Passage:
========================

This notebook is modifed from Tim Hillel's (tim.hillel@ucl.ac.uk) material for the UCL Department of Civil, Environmental, and Geomatric Engineering (CEGE) Introduction to Python sessions.

Please contact before distributing or reusing the material below.


## Overview 

This notebook will introduce two new Python *libraries*:
* Numpy
* Matplotlib

## Numpy

Data structures (e.g. `lists` and `dictionaries`) are fine for 1-D data, but what if we have data in two or more dimensions?

Many (all?) of you have used Matlab - use arrays!

Python has matlab-like array functionality - *numpy*

Python has been highlighted as a great programming language in the field of data science because it is easy to learn and is supported by a number of scientific computing libraries. Numpy is one of the vital libraries that deals with mathematical computation and enables users to compute on multi-dimensional data structures more efficiently and easily.

Great documentation and tutorials are available for numpy: 

https://docs.scipy.org/doc/numpy/user/quickstart.html

### Importing libraries

Python is geared towards code reuse, and there is a huge number of libraries you can use to add functionality to Python.

Anaconda has the most useful libraries for data science pre-installed, including `numpy`

We can import a library using the `import` keyword, e.g.

    import numpy
    
However, we usually give numpy the alias *np* using the keyword `as`

In [None]:
import numpy as np

In [None]:
a = np.array([1, 2, 3, 4]) # create a rank 1 array
print("Type of a: ", type(a))
print("Shape of a: ", a.shape)
print("The first element of a: ", a[0])
print("The last element of a: ", a[-1])

### Why NumPy?

You might be wondering, why do I need Numpy? Can I not do things the usual way, with for loops? One of the reasons is the SPEED.

Let's see an example of the two functions doing the same operation but with and without Numpy.

In [None]:
# A library to help us measure how fast our algorithms are
import timeit

def numpy_method(n):
    return np.arange(n) ** 2
    
def for_loop_method(n):
    result = []
    for i in range(n):
        result.append(i ** 2)
        
%timeit numpy_method(1000)
%timeit for_loop_method(1000)

NumPy is a lot faster than our for loop method. This shows us the beauty of NumPy - getting the performance of a low-level language (C) with high-level language (Python).

### How do you initialise numpy arrays / matrices?

You will need to use NumPy's documentation to answer the questions below.

In [None]:
# create a matrix full of ones
b = np.ones((2, 2))
print("Matrix b")
print(b)

# create a matrix full of zeros
c = np.zeros((2, 3))
print("\nMatrix c")
print(c)

# create an identity matrix
d = np.eye(3)
print("\nMatrix d")
print(d)

# create a matrix filled with random numbers between 0 and 1
e = np.random.random((2, 2))
print("\nMatrix e")
print(e)

# create an array which has 0-9 as its elements in sorted order
f = np.arange(10)
print("\nMatrix f")
print(f)

# create a matrix placeholder, without initializing entries (elements in the matrix).
g = np.empty((5, 3))
print("\nMatrix g")

========================

Dataset:

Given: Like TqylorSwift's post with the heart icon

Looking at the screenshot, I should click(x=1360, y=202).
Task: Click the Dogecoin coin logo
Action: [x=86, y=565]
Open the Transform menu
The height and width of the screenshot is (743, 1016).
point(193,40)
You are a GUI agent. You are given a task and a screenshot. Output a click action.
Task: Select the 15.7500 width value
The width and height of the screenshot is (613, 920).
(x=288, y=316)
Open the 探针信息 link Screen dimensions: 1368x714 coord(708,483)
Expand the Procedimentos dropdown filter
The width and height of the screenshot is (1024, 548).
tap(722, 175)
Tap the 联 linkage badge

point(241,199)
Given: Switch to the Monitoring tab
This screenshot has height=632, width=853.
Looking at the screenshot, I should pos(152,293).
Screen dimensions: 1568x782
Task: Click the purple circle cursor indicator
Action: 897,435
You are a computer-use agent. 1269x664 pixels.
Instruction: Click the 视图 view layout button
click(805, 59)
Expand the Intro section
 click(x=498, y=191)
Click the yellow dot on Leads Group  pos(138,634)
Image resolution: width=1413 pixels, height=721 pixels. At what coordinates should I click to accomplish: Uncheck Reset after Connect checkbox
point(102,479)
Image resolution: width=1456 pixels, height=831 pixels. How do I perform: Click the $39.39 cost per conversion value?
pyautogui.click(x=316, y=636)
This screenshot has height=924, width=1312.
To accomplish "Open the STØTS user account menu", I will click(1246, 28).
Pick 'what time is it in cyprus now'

========================

What the exercise asks:
Take the numpy tutorial notebook further, starting right after its last line, `print("\nMatrix g")`.

Answer to the problem:
print(g)

###  Matrix Calculation

In machine learning, we will deal with a lot of matrix calculations. It is therefore good for us to get accustomed to some of the common operations we perform on them. Here is a list of the first few:

- `np.transpose()` : Transpose of an array
- `np.dot(a, b)` : Dot product of two arrays
- `np.linalg.inv()` : Inverse matrix of an array (only valid for square matrices, whose dimension is n * n)
- `np.diagonal()` : Diagonal components of a two-dimensional array
- `a.reshape(row = x, column = y)` : Reshape an array to the given dimension

Now let's check what each of them does.

In [None]:
# Initialise the data we will use below
x = np.array([
    [3, 11, 1],
    [7, 5, 2],
    [6, 8, 9],
    [0, 10, 4]
])
x

In [None]:
# Transpose an array
transposed = x.T
transposed

In [None]:
# Dot product of two arrays: original x and x_transposed
# (4x3) dot (3x4) should give you (4x4)

y = x.dot(x.T)
y

In [None]:
x

In [None]:
# Element-wise multiplication with 'broadcaster' and 'x'
# You will know what we meant by 'broadcast' once you check your result.

broadcaster = np.array([
    [0],
    [1],
    [2],
    [3]
])
print("broadcaster: \n{}\n".format(broadcaster))

elementwise_broadcasting = x * broadcaster
print("broadcasted: \n{}".format(elementwise_broadcasting))

In [None]:
# Extracting the diagonal elements of an array x

diagonal = np.diag(x)
print(diagonal)

In [None]:
# Reshaping an array x to one that has 6 rows and 2 columns

reshaped = x.reshape(6, 2)
print(reshaped)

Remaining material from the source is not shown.